== DIRECTIONS FOR THIS TASK ==
Which lines of the listing below contain the word "dropdown"? List each of them in full.

== PROVIDED DATA ==
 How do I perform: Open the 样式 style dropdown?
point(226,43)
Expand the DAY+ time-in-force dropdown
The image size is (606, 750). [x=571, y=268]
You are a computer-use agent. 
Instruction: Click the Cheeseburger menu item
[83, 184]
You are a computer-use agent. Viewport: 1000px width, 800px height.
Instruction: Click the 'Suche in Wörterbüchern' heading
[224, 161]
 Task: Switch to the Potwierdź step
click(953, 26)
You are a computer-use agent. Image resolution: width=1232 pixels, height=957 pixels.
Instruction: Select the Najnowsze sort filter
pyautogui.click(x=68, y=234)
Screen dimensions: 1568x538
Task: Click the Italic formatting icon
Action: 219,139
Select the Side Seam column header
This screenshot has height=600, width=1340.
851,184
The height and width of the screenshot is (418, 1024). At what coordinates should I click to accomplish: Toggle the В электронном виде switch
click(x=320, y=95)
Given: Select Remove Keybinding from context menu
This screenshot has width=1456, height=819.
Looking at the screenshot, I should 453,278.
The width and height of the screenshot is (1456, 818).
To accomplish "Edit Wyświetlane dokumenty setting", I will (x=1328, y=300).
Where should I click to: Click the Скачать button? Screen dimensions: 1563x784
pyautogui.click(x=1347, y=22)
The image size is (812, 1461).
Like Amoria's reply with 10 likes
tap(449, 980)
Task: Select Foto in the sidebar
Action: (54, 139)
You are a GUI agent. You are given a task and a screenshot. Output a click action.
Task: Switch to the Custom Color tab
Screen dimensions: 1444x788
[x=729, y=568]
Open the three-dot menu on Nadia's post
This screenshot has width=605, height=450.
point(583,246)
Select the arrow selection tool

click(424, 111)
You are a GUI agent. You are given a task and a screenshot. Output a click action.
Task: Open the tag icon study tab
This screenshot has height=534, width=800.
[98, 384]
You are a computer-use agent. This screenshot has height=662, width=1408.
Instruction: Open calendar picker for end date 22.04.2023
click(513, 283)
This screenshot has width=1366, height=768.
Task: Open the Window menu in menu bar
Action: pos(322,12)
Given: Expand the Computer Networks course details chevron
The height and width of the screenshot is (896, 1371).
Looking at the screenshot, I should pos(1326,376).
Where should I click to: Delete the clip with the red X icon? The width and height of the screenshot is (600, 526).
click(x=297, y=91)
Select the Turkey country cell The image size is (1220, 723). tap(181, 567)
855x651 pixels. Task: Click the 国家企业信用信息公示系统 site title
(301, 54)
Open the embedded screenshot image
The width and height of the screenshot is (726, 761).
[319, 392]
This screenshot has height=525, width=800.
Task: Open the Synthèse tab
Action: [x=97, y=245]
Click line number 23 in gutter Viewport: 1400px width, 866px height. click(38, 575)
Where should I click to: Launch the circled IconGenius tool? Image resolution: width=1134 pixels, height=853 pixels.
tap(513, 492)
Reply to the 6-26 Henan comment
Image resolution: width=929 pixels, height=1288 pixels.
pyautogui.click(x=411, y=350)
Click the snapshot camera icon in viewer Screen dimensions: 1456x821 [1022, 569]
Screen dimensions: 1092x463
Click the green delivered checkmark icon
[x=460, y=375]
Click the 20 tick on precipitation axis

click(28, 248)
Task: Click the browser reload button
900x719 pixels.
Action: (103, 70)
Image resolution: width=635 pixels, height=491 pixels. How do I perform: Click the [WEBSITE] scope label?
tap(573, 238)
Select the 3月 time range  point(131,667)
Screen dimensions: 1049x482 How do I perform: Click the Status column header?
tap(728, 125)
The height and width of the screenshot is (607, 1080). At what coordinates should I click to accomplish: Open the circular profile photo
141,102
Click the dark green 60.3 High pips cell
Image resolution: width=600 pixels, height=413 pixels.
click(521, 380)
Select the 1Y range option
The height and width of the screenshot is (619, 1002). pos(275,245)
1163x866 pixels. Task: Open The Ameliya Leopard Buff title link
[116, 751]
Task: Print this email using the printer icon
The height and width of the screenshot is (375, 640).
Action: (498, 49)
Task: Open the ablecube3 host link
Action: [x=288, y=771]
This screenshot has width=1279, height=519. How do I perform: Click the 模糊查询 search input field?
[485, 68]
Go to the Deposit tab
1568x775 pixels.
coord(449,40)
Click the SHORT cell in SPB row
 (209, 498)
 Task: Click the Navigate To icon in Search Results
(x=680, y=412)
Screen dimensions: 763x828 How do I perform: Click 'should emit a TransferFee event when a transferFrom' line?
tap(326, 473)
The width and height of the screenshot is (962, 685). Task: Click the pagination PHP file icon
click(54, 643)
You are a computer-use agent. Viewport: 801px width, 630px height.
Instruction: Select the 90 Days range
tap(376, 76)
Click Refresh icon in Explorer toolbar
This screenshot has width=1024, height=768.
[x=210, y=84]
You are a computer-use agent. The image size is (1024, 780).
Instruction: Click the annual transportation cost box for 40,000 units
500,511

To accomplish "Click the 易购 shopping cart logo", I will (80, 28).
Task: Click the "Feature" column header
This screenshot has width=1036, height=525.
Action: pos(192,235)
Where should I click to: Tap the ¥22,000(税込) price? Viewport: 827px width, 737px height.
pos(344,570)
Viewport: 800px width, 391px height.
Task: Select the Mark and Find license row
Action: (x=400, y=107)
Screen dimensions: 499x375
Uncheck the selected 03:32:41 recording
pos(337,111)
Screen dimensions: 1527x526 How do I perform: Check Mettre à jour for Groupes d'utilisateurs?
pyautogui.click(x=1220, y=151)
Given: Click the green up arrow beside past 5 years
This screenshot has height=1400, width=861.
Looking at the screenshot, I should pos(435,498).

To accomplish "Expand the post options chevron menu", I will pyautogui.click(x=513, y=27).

== SOLUTION ==
 How do I perform: Open the 样式 style dropdown?
Expand the DAY+ time-in-force dropdown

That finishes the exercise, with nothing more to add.